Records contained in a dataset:

# # # # # # #

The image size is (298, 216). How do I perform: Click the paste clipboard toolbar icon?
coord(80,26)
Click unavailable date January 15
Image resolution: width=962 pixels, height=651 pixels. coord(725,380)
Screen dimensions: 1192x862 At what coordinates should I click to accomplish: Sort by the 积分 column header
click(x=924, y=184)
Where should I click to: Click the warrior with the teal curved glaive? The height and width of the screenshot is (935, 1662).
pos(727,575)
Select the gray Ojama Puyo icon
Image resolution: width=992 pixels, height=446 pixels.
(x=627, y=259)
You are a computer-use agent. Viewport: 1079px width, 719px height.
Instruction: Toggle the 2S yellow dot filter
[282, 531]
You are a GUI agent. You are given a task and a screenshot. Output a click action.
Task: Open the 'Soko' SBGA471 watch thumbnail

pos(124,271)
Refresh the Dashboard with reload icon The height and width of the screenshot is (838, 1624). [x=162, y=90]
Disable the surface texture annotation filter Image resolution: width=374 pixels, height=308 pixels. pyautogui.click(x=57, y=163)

# # # # # # #

THE TASK: Output only the lines running from the line with "Image resolution: width=992" through the final line of the data, inclusive.

SOLUTION FOR THIS PROBLEM:
Image resolution: width=992 pixels, height=446 pixels.
(x=627, y=259)
You are a computer-use agent. Viewport: 1079px width, 719px height.
Instruction: Toggle the 2S yellow dot filter
[282, 531]
You are a GUI agent. You are given a task and a screenshot. Output a click action.
Task: Open the 'Soko' SBGA471 watch thumbnail

pos(124,271)
Refresh the Dashboard with reload icon The height and width of the screenshot is (838, 1624). [x=162, y=90]
Disable the surface texture annotation filter Image resolution: width=374 pixels, height=308 pixels. pyautogui.click(x=57, y=163)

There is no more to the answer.